Of course, if you stop and actually pay attention, time and time again you’ll shockingly find that these repeated telecom Utopias never arrive, and by giving your favorite lumbering telecom duopolist everything it wants, things generally only get worse. Deregulate AT&T broadly in California under promise that you’ll see lower rates and greater competition, for example, and watch miraculously how things actually get worse (and nobody wants to talk about it). AT&T’s currently telling state lawmakers that if they gut all regulations requiring it maintain DSL and POTS networks (so AT&T can hang up on users it doesn’t want to upgrade) we’ll soon be awash in the technology miracles of tomorrow. Downgrades are upgrades, you see.
“X” is also all-too-frequently tax breaks and incentives. You might recall that Verizon promised the States of New Jersey and Pennsylvania it would deliver fiber broadband to every home in exchange for billions in tax cuts. After getting the incentives Verizon simply threw money at the States, and a decade later both States were willing to forget Verizon’s obligations entirely.

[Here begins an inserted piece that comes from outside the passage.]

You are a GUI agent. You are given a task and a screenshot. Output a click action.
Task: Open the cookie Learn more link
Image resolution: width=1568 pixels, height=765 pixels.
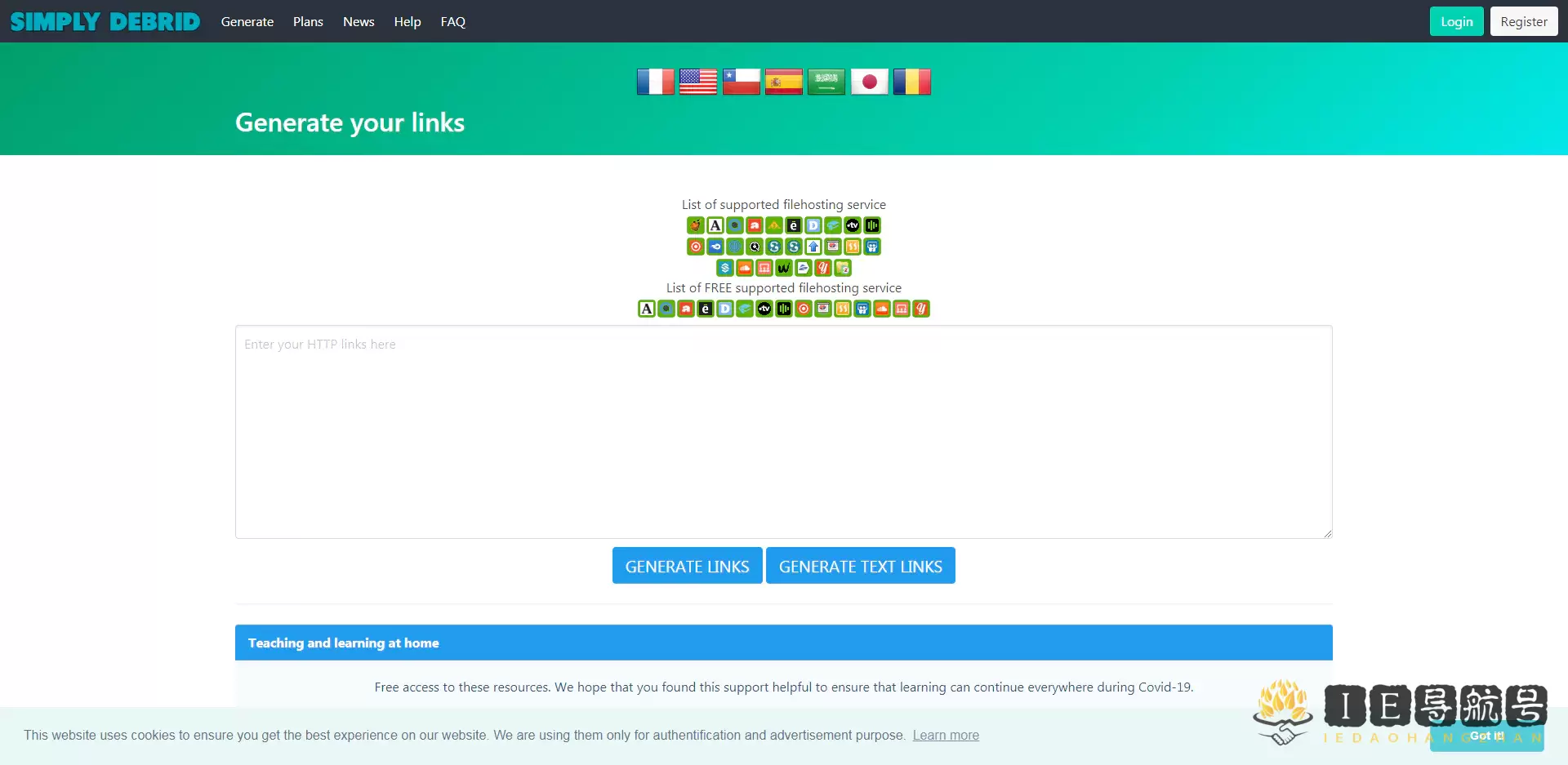945,735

Similarly, the Wall Street Journal recently dug through the history books, and found that bonus depreciation — imposed as part of the 2008 Stimulus Act and pushed for by the telcos to spur job creation and investment — also never delivered the goods. Essentially an interest-free loan that lets companies defer tax obligations, the Journal notes that, once again, the promised job growth and investment spikes never actually happened:
“But that isn’t how it has worked, at least at AT&T and Verizon, whose vast networks of towers and cables make them two of the country’s biggest investors in infrastructure. AT&T estimated its federal tax bill last year at $3 billion, down from about $5.9 billion in 2007, before the tax relief was enacted. Verizon estimated that it would get $197 million back last year, compared with a 2007 bill of $2.6 billion. Meanwhile, the companies have kept their capital spending relatively flat since the stimulus was adopted, and their employee count has dropped by more than 100,000 people, a fifth of their combined work forces.”
This was, the Journal notes, despite studies years earlier clearly illustrating that bonus depreciation didn’t really work, though AT&T (as it does with everything) is threatening reduced investment if the policies aren’t extended. While wireless spending remains strong, the Journal fails to note that AT&T’s fixed-line investment has actually been dropping significantly — even while the company pretends to be expanding gigabit fiber to get its DirecTV acquisition approved by regulators. It’s a never-ending cycle of bluffing and bullshit, and at some point you’d think we’d stop and realize that maybe just giving lumbering, pampered duopolists absolutely everything they want may not be the quickest path to telecom nirvana.